The once-daily oral version of semaglutide will already have a convenience advantage over injectable Victoza, which may turn some heads in the PBM world. But if the newcomer can prove it’s also more effective than the older med, it could help build the case for avoiding Victoza’s formulary fate.

Right now, though, the biggest competitive threat isn’t necessarily coming from fellow GLP-1s, but from Jardiance and its SGLT-2 brethren. Last year, Lilly and BI’s med became the first to show it could reduce the combined risk of heart attack, stroke and cardiovascular death--and while Victoza also recently posted positive data on that front, analysts have reasoned that the results aren’t quite as strong as Jardiance’s.

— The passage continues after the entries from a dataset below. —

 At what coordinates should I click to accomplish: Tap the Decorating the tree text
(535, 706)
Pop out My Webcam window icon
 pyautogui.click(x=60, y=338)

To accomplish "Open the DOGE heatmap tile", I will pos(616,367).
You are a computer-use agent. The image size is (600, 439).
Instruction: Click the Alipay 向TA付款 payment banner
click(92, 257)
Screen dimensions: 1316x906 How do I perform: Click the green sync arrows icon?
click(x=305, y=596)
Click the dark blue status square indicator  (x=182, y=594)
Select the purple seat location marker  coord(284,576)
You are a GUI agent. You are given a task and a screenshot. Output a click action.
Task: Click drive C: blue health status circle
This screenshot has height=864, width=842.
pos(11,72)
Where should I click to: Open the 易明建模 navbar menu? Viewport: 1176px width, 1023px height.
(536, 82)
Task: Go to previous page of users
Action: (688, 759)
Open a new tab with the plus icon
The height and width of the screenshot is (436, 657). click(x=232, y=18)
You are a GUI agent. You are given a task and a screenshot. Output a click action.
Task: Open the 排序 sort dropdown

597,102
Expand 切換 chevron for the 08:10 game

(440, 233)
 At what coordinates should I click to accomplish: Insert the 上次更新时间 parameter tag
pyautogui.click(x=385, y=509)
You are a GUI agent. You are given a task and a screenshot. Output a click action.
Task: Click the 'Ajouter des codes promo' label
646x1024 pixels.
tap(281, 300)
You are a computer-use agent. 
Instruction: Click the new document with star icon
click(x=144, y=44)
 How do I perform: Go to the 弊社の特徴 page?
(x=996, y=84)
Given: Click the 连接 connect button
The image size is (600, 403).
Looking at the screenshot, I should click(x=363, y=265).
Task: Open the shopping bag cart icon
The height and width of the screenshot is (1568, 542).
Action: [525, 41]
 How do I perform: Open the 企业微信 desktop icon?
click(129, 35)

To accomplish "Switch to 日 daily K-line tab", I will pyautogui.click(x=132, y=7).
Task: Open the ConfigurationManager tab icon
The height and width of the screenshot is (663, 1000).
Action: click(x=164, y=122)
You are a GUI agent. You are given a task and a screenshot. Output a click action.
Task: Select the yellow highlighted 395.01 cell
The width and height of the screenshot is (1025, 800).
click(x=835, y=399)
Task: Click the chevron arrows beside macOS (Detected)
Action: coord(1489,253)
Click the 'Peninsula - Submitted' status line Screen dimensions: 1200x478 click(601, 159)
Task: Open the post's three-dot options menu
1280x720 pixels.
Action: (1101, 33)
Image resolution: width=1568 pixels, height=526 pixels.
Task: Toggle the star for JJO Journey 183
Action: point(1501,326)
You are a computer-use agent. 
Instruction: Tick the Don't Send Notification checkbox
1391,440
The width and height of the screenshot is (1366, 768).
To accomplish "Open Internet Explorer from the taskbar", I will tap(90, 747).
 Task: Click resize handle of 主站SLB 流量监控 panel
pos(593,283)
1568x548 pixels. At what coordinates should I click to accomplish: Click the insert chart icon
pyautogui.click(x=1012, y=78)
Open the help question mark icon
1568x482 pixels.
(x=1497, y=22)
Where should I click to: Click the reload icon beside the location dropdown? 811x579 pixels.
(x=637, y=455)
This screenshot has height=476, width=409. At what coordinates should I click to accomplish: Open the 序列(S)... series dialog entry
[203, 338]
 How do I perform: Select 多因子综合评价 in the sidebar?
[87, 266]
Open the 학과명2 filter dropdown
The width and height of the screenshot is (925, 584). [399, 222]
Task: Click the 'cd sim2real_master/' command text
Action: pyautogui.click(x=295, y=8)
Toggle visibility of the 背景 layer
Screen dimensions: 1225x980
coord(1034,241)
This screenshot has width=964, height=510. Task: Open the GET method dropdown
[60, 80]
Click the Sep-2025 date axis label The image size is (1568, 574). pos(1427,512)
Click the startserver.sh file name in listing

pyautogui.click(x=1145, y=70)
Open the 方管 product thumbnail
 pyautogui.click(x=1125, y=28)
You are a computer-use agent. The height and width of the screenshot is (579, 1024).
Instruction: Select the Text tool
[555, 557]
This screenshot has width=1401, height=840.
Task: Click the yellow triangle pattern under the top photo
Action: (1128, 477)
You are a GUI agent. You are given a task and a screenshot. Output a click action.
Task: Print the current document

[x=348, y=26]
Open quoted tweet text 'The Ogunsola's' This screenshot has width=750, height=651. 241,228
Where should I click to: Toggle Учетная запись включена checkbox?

Novo's once-weekly, injectable semaglutide, though, may be able to take back the spotlight if it can best Jardiance in a direct matchup--and it’s got a shot at doing so. Novo has already announced top-line data on the candidate, showing its own statistically significant decrease in CV risks.

Meanwhile, that once-weekly version has already knocked aside a couple major players in the diabetes space. At the American Diabetes Association’s annual meeting this summer, Novo fleshed out two studies that showed that the med was superior to AstraZeneca’s weekly GLP-1, Bydureon, as well as Merck DPP-4 stalwart Januvia.